In that ceremony I took no part; indeed, I spent the next two hours, with the help of another doctor, trying to restore consciousness to Stephen Strong in a little room that opened off the town-hall. Within half an hour Mrs. Strong arrived.

“He still breathes,” I said in answer to her questioning glance.

Then the poor little woman sat herself down upon the edge of a chair, clasped her hands and said, “If the Lord wills it, dear Stephen will live; and if the Lord wills it, he will die.”

This sentence she repeated at intervals until the end came. After two hours there was a knocking at the door.

“Go away,” I said, but the knocker would not go away. So I opened. It was my agent, who whispered in an excited voice, “The count’s quite correct, you are in by seven.”

“All right,” I answered, “tell them we want some more brandy.”

At that moment Stephen Strong opened his eyes, and at that moment also there arose a mighty burst of cheering from the crowd assembled on the market-place without, to whom the Mayor had declared the numbers from a window of the town-hall.

The dying man heard the cheering, and looked at me inquiringly, for he could not speak. I tried to explain that I was elected on the recount, but was unable to make him understand. Then I hit upon an expedient. On the floor lay a Conservative rosette of blue ribbon. I took it up and took also my own Radical colours from my coat. Holding one of them in each hand before Strong’s dying eyes, I lifted up the Radical orange and let the Conservative blue fall to the floor.
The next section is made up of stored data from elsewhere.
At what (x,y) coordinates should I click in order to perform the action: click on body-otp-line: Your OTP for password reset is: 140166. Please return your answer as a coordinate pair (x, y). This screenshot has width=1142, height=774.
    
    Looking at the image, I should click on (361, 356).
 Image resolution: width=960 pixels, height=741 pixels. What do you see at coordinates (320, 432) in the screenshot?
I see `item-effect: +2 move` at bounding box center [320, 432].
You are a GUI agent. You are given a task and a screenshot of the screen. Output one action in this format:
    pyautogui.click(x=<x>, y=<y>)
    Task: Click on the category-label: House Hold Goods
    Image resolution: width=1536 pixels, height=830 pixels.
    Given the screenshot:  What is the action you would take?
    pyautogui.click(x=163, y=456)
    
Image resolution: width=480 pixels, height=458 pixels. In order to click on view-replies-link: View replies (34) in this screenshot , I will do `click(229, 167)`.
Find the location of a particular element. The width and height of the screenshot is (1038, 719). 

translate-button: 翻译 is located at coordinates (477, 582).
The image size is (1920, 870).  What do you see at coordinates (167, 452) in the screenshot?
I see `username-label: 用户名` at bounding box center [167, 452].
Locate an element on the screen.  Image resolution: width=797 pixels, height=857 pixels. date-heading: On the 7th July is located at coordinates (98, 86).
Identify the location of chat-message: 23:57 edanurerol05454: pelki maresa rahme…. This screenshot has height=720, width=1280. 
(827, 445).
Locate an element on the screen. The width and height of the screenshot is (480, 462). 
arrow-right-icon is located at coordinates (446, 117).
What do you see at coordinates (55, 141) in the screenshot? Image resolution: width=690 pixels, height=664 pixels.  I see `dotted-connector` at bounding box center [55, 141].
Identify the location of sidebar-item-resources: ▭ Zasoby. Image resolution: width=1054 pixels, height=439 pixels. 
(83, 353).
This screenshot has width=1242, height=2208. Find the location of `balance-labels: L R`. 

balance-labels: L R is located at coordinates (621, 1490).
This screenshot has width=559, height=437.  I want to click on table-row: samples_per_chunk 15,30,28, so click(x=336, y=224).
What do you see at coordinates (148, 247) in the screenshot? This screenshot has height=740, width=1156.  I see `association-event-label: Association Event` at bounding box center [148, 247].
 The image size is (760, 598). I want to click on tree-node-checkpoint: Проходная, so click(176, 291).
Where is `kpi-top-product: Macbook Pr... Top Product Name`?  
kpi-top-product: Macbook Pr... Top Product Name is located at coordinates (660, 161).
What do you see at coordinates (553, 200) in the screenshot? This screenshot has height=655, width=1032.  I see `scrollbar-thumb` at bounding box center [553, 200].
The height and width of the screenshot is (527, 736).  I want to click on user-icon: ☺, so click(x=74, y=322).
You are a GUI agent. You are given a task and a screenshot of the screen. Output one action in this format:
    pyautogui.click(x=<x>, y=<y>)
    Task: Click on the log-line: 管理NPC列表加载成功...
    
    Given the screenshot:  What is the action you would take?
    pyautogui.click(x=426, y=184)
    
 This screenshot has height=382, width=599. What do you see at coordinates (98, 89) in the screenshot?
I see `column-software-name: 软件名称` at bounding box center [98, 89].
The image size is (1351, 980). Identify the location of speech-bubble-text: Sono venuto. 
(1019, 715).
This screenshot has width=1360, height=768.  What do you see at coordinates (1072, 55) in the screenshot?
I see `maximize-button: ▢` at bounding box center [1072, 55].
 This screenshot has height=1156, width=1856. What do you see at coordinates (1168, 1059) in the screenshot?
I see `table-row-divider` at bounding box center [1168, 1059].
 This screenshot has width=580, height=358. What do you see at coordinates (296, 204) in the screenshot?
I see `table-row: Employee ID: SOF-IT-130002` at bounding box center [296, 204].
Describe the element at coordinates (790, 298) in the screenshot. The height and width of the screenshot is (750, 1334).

He saw and understood, for a ghastly smile appeared upon his distorted face. Indeed, he did more—almost with his last breath he spoke in a hoarse, gurgling whisper, and his words were, “Bravo the A.V.’s!

Now he shut his eyes, and I thought that the end had come, but, opening them presently, he fixed them with great earnestness first upon myself and then upon his wife, accompanying the glance with a slight movement of the head. I did not know what he could mean, but with his wife it was otherwise, for she said, “Don’t trouble yourself, Stephen, I quite understand.”